La Encuesta Nacional de Empresas Constructoras (ENEC) nos permite conocer el comportamiento y desempeño de la actividad económica de las empresas constructoras, tanto a nivel nacional como estatal.
Desde el comienzo de la pandemia por COVID-19, la industria constructora ha sido una de las que más ha sufrido, y a continuación analizaremos su actividad y sus costos de operación.
La figura 1 nos muestra el valor de la producción generado por las empresas de la industria constructora desde enero de 2020 al mes de junio de 2022. Como podemos observar, este sector está todavía lejos de alcanzar los niveles prepandemia. Actualmente el índice se encuentra 12% por debajo de los niveles de enero de 2020. El menor nivel de valor de producción de la industria constructora se observó cuando comenzó la pandemia en 2020, con una caída de aproximadamente 19%. Por otro lado, en diciembre de 2021 el valor de producción alcanzó el mayor nivel desde febrero de 2020, llegando a un índice de 97.
Naturalmente, las empresas constructoras tuvieron un distinto desempeño en cada estado de la república, lo cual se ilustra en la figura 2. En esta gráfica vemos el cambio porcentual entre el índice del valor producido por las empresas constructoras en junio de 2019 (prepandemia) y junio de 2022. Esto muestra si la industria constructora, a nivel estatal, ha logrado alcanzar o incluso rebasar los niveles previos a la pandemia. Como podemos ver, los estados que mejor desempeño han tenido desde junio de 2019 son Tabasco, Oaxaca y Chiapas, con un aumento porcentual en el índice de valor de producción de 343%, 270.5% y 266%, respectivamente. En el otro extremo tenemos caídas porcentuales de 78% en el caso de Baja California Sur, 70.8% en Tlaxcala, y 62.7% en Yucatán.

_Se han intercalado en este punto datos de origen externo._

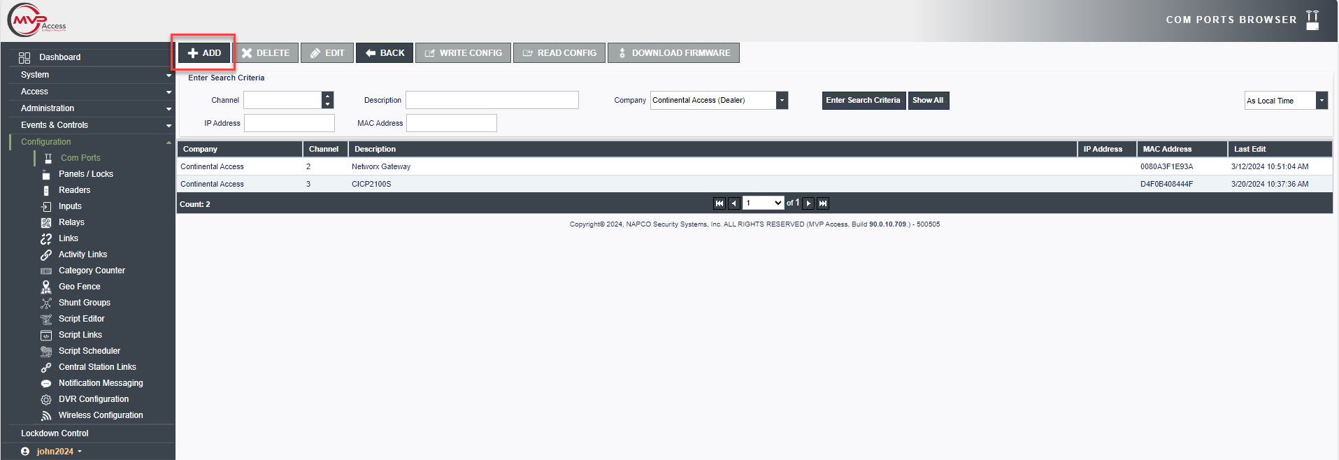
Task: Open Lockdown Control menu item
Action: [55, 433]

Una de las principales explicaciones de por qué la industria constructora no ha conseguido recuperarse tras casi dos años del inicio de la pandemia la podemos encontrar en los costos relacionados con sus actividades económicas. Como podemos ver en la figura 3, sus costos han estado en una constante subida desde enero de 2020. De diciembre del 2021 a julio del 2022, estos costos aumentaron aproximadamente un 12%, un incremento considerable para un periodo de solo 6 meses.
Al desglosar el costo general para analizar cuál factor ha influido más en el rápido aumento de los costos en que incurren las empresas constructoras. En la misma gráfica podemos ver la evolución de los costos de los materiales necesarios, el alquiler de equipo y maquinaria, y las remuneraciones, así como la evolución de los costos generales.
Como podemos ver, el costo que ha visto un mayor incremento desde enero de 2020 ha sido, por una diferencia considerable, el de los materiales de construcción. Los otros dos subíndices, correspondientes al alquiler de equipo y maquinaria y a las remuneraciones de los trabajadores, han visto un aumento muy similar situándose actualmente en 115 y 113, respectivamente. En comparación, los materiales han alcanzado un nivel de 138, un incremento de poco más de un tercio.